Por último me presenté a mi hermano, a pedirle autorización para salir de la capital, como lo exigía la etiqueta cortesana.
Ésta era una cuestión difícil, ya que el honor no me permitía mentirle a Stirron, y sin embargo no me atrevía a decirle la verdad. Primero pasé largas horas con Noim, ensayando mis engaños. Como embustero, yo era un discípulo lento; Noim escupía, maldecía, lloraba, batía las palmas, penetrando de vez en cuando mi guardia con alguna pregunta aguda.
—No naciste para mentiroso — me decía, desalentado.
—No — admitía yo —; uno no nació para mentiroso.
Stirron me recibió en la sala de ceremonias del norte, una habitación oscura y sombría, de ásperas paredes de piedra y angostas ventanas, utilizada principalmente para audiencias con caciques de aldea.

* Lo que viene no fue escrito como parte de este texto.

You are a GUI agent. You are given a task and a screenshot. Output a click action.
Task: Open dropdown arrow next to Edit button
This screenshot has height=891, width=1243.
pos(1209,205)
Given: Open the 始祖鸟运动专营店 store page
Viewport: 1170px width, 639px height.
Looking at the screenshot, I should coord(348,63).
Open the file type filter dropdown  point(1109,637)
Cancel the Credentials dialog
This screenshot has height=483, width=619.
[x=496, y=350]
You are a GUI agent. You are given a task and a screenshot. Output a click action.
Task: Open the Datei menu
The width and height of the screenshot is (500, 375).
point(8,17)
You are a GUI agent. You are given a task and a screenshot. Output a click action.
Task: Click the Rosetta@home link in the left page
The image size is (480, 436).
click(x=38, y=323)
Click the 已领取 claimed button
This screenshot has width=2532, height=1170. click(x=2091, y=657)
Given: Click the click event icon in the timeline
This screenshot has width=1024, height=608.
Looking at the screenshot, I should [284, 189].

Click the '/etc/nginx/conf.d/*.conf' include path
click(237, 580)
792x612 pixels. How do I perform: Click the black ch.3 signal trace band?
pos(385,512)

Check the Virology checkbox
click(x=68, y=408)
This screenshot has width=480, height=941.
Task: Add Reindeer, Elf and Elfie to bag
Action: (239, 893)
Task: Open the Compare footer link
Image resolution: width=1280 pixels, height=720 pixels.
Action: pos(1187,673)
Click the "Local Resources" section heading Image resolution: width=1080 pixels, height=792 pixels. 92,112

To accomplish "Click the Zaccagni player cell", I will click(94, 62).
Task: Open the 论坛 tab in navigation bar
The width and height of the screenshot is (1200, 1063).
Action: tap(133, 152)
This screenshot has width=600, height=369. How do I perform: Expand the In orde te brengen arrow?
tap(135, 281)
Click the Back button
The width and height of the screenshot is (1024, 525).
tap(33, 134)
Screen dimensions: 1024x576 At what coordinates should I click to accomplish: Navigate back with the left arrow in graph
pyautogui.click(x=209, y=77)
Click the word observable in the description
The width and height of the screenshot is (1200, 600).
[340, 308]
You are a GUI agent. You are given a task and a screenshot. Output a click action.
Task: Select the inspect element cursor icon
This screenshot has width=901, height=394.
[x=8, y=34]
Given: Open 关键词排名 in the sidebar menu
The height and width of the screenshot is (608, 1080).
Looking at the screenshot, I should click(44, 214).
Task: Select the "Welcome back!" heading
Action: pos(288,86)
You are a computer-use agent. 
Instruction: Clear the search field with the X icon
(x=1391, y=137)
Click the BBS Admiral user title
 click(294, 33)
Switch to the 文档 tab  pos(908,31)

No creo que haya querido ofenderme con eso; no era sino el lugar donde se encontraba por casualidad cuando envié a mi caballerizo con el mensaje de que deseaba una entrevista. Eran las últimas horas de la tarde; afuera caía una lluvia grasienta y tenue; en alguna torre lejana del palacio un carillonero instruía a sus aprendices, y a través de las agrietadas paredes llegara el pesado zumbido de las campanadas, escandalosamente erróneas. Stirron vestía formalmente: un voluminoso manto negro de pieles protectoras, apretadas polainas rojas de lana, botas altas de cuero verde. Llevaba colgada al costado la espada del Pacto, sobre el pecho el pesado y reluciente medallón que indicaba su cargo, tenía los dedos cubiertos de anillos de nobleza, y si la memoria no me engaña, alrededor del antebrazo derecho lucía otro emblema de poder. De los símbolos reales sólo faltaba la corona misma. En los últimos tiempos había visto a Stirron así ataviado con bastante frecuencia, en ceremonias y reuniones de Estado, pero encontrarlo tan envuelto en insignias en una tarde común me resultó casi cómico. ¿Tan inseguro estaba que necesitaba cargarse constantemente con esas cosas para asegurarse de que era de veras septarca? ¿Sentía que tenía que impresionar a su hermano menor? ¿O se complacía infantilmente en esos ornamentos por el placer mismo? Fuera como fuese, esto revelaba alguna falla en el carácter de Stirron, alguna necedad interior. Me asombró que me pudiera resultar más divertido que imponente. Quizá el génesis de mi definitiva rebelión resida en ese momento en que, al entrar, vi a Stirron en todo su esplendor, y tuve que esforzarme para contener la risa.